[Stored records]
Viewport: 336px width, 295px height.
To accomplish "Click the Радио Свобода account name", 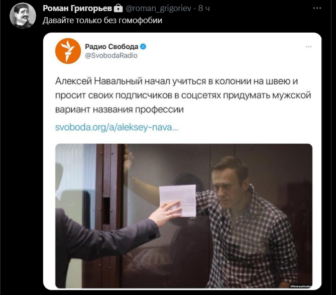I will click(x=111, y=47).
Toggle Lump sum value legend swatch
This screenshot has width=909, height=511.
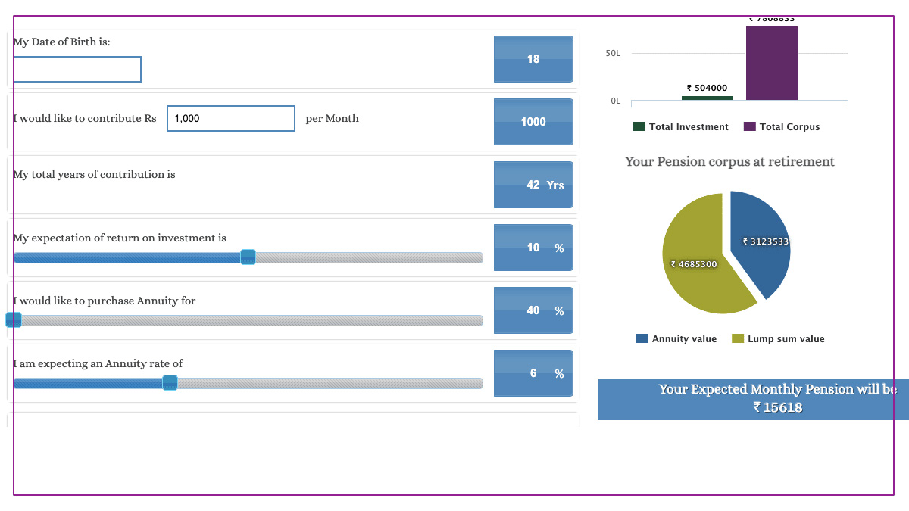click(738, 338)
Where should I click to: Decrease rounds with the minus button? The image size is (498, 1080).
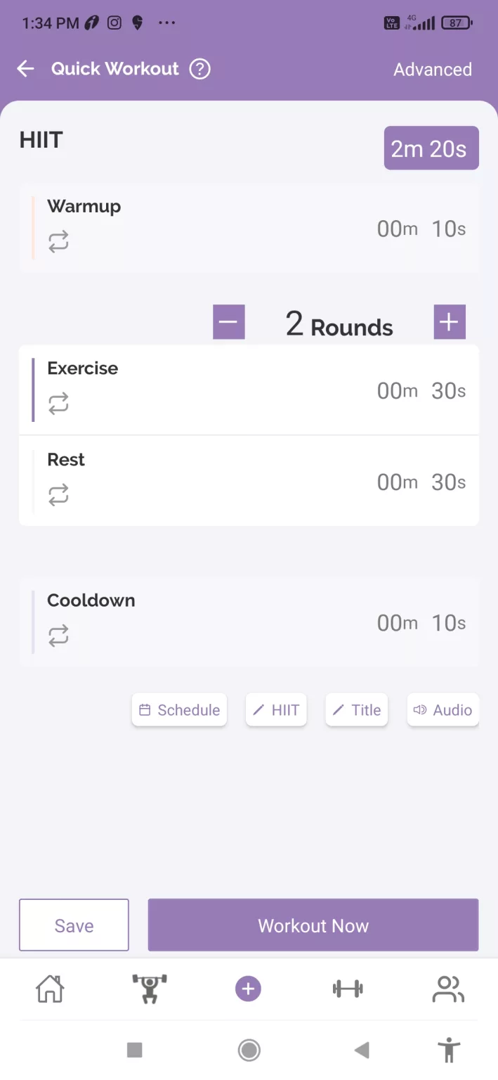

[Aim of the task]
Extract, word for word, every line from the one holding "This screenshot has width=909, height=511." through the closing line of the data above. Do not include any pictures.

[Answer box]
This screenshot has width=909, height=511.
click(738, 338)
Where should I click to: Decrease rounds with the minus button? The image size is (498, 1080).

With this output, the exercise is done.